Media magnates Mozes, Elovitch hit with bribery charges in Netanyahu cases

Yedioth Ahronoth publisher, Bezeq controlling shareholder both implicated in prime minister’s alleged efforts to trade favors for positive media coverage

Publisher and owner of the Yedioth Ahronoth newspaper Arnon 'Noni' Mozes arrives for questioning at the Lahav 433 investigation unit in Lod, January 15, 2017. (Koko/Flash90)
Publisher and owner of the Yedioth Ahronoth newspaper Arnon 'Noni' Mozes arrives for questioning at the Lahav 433 investigation unit in Lod, January 15, 2017. (Koko/Flash90)

As he declared formal criminal charges against Prime Minister Benjamin Netanyahu Thursday evening, Attorney General Avichai Mandelblit also announced indictments against the publisher of the popular Yedioth Ahronoth newspaper and the controlling shareholder of the Bezeq telecom giant over their roles in two of the three corruption cases involving the premier.

● Material provided:
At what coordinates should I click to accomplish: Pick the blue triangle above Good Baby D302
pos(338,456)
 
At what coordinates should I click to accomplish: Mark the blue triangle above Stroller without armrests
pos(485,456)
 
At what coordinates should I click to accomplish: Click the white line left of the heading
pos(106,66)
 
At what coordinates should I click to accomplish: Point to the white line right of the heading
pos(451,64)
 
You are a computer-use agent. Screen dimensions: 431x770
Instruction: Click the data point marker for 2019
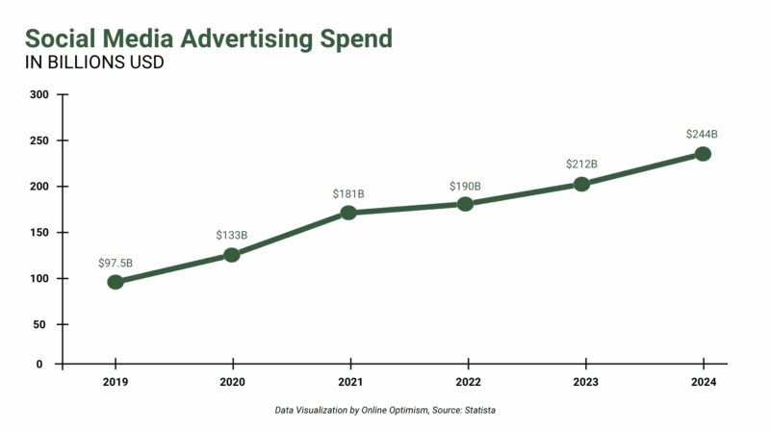116,282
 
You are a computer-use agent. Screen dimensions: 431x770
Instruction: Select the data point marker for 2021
348,212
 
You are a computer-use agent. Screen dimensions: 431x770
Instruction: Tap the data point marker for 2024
703,154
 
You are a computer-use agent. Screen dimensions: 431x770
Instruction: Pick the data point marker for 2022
466,204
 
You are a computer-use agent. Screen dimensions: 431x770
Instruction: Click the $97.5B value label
116,263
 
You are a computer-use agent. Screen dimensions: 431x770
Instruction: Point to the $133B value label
232,235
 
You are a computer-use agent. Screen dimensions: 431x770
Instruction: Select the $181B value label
348,193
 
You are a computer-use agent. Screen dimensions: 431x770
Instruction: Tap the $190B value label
465,186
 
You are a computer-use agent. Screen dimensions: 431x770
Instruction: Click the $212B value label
581,165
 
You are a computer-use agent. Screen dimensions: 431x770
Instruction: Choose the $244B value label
702,134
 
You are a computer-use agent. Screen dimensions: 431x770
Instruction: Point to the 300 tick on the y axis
39,94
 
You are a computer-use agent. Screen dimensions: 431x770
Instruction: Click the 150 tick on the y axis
39,233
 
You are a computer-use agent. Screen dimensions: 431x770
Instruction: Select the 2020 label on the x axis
232,381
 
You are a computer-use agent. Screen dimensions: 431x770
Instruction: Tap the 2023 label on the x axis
584,381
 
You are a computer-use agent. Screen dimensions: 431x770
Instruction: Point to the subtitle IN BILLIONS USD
93,63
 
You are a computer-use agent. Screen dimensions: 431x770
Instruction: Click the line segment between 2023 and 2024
642,169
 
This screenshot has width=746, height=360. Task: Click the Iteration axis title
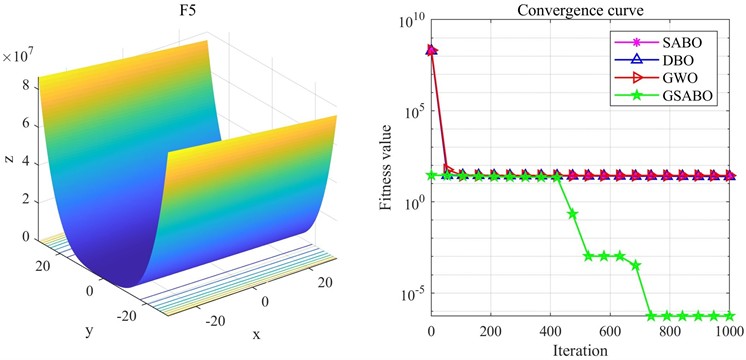[x=579, y=350]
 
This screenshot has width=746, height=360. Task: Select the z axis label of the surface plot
[x=8, y=160]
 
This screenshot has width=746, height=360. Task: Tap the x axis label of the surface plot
[x=256, y=333]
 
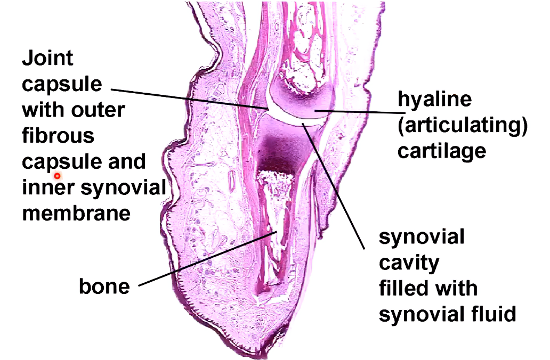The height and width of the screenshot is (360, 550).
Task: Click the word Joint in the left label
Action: [x=47, y=58]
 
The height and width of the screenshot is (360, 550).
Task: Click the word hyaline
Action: [x=435, y=100]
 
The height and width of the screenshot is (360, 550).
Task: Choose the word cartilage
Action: [x=442, y=151]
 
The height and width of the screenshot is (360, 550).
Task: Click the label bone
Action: [x=104, y=287]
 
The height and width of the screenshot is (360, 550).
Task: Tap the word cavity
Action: [x=409, y=262]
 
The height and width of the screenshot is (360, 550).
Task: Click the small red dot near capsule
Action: [x=57, y=175]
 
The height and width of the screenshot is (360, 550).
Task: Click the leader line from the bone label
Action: [x=208, y=258]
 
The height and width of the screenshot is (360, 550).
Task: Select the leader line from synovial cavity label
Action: [x=336, y=186]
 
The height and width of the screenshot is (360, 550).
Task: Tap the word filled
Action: [x=402, y=288]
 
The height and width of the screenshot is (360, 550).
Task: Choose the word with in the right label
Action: [x=452, y=288]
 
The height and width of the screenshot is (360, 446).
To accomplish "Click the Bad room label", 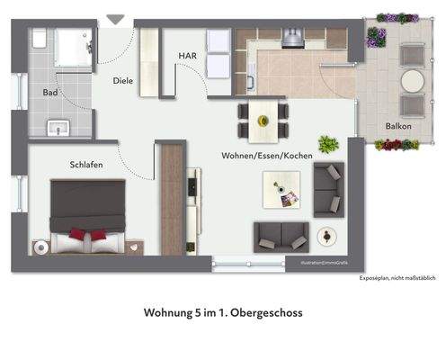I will click(x=51, y=93).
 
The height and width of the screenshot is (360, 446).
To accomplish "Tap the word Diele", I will click(x=123, y=81).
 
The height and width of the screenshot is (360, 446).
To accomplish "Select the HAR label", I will click(x=188, y=56).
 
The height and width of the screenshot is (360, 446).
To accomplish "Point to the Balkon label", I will click(x=398, y=126).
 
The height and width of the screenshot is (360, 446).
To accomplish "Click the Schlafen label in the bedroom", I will click(x=85, y=165).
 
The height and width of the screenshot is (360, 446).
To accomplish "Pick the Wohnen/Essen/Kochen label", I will click(x=267, y=156).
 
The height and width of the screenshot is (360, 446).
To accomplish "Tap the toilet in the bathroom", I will click(x=40, y=39).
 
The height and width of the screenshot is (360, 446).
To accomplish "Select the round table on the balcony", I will click(x=413, y=81).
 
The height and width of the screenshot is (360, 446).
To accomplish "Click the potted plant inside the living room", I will click(x=326, y=144).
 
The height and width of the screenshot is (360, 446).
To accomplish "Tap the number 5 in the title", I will click(x=201, y=314).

● Written request 1:
Copy the news article about the bribery charges against Mozes and Elovitch in full, word for word.
● Written request 2:
Write out the records from their first line up to and including the line with "pos(485,456)", word for word.
The news article and the records have nothing to do with each other.

● Written response 1:
Media magnates Mozes, Elovitch hit with bribery charges in Netanyahu cases

Yedioth Ahronoth publisher, Bezeq controlling shareholder both implicated in prime minister’s alleged efforts to trade favors for positive media coverage

Publisher and owner of the Yedioth Ahronoth newspaper Arnon 'Noni' Mozes arrives for questioning at the Lahav 433 investigation unit in Lod, January 15, 2017. (Koko/Flash90)
Publisher and owner of the Yedioth Ahronoth newspaper Arnon 'Noni' Mozes arrives for questioning at the Lahav 433 investigation unit in Lod, January 15, 2017. (Koko/Flash90)

As he declared formal criminal charges against Prime Minister Benjamin Netanyahu Thursday evening, Attorney General Avichai Mandelblit also announced indictments against the publisher of the popular Yedioth Ahronoth newspaper and the controlling shareholder of the Bezeq telecom giant over their roles in two of the three corruption cases involving the premier.

● Written response 2:
At what coordinates should I click to accomplish: Pick the blue triangle above Good Baby D302
pos(338,456)
 
At what coordinates should I click to accomplish: Mark the blue triangle above Stroller without armrests
pos(485,456)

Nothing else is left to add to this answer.